## Assignment
From the first line to the last, output the data exactly as it stands, minus its pictures.

BEGIN

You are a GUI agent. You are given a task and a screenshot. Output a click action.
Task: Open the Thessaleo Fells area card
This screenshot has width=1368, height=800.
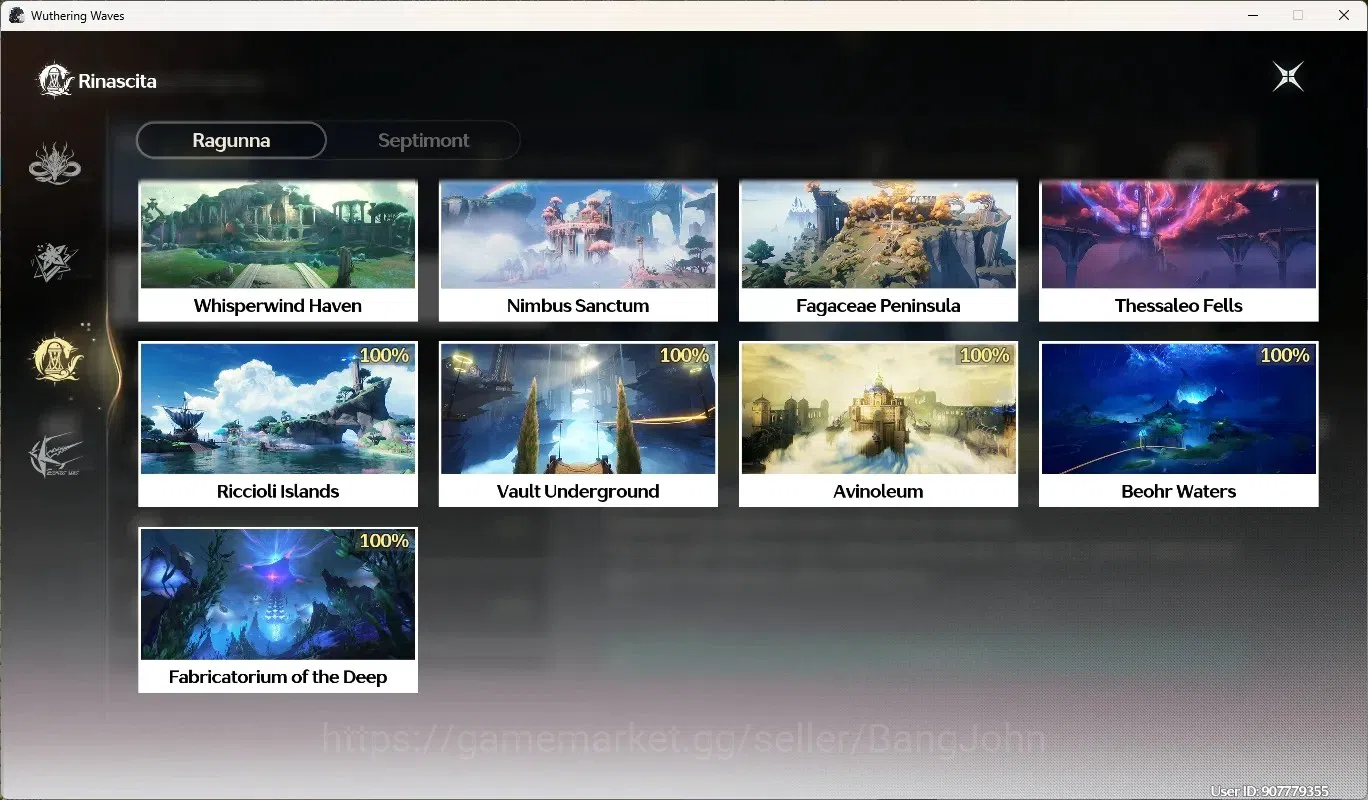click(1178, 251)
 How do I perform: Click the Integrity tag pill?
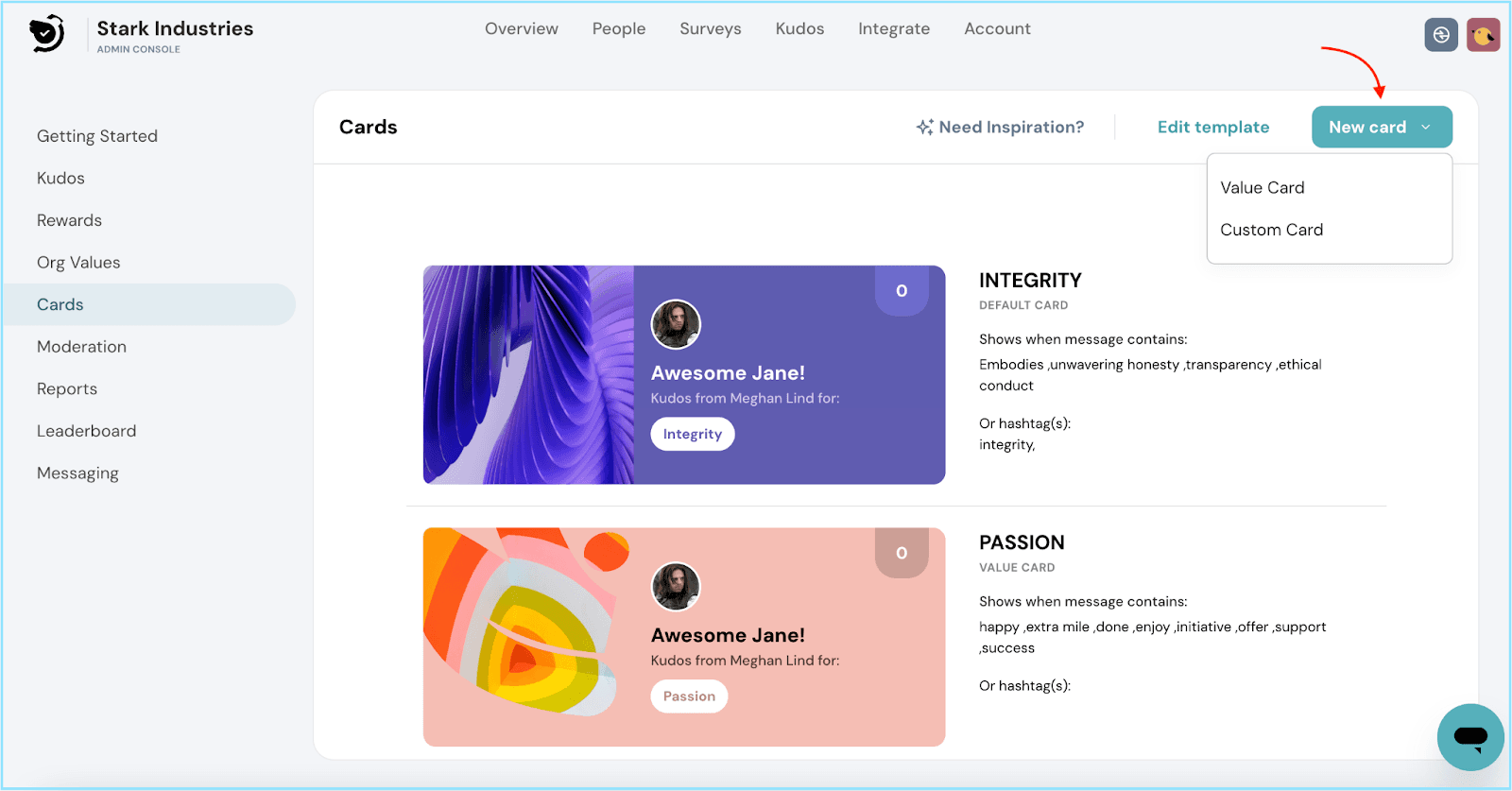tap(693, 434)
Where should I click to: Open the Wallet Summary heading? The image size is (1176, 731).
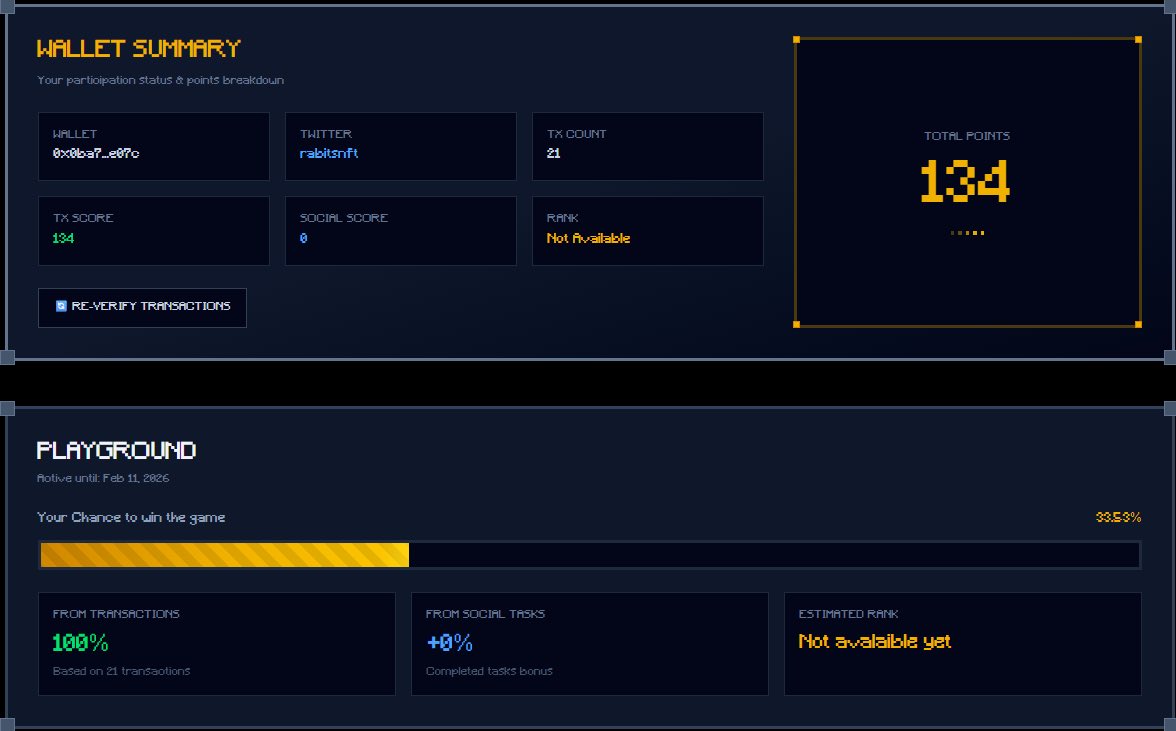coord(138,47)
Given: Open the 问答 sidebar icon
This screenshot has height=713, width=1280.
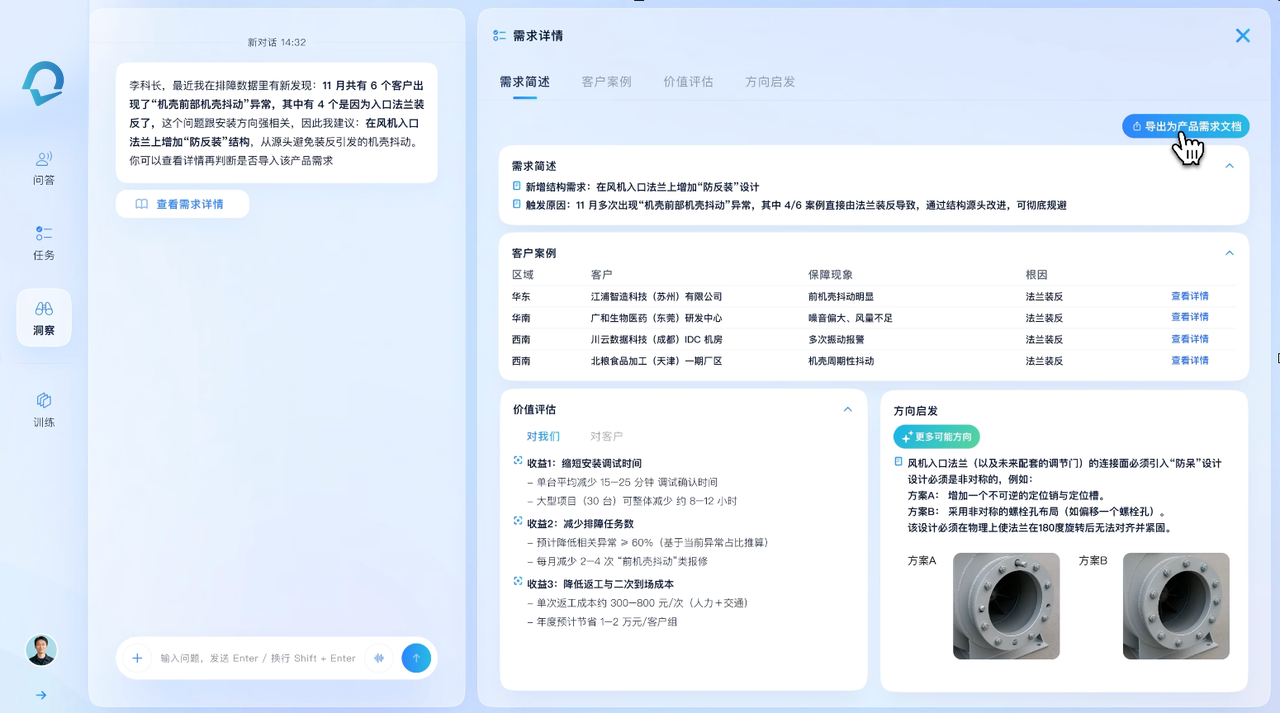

END

## Output for this exercise
You are a GUI agent. You are given a task and a screenshot. Output a click action.
Task: Open the Thessaleo Fells area card
This screenshot has width=1368, height=800.
click(1178, 251)
 How do I perform: Click the Integrity tag pill?
tap(693, 434)
Where should I click to: Open the Wallet Summary heading? The image size is (1176, 731).
coord(138,47)
Given: Open the 问答 sidebar icon
This screenshot has height=713, width=1280.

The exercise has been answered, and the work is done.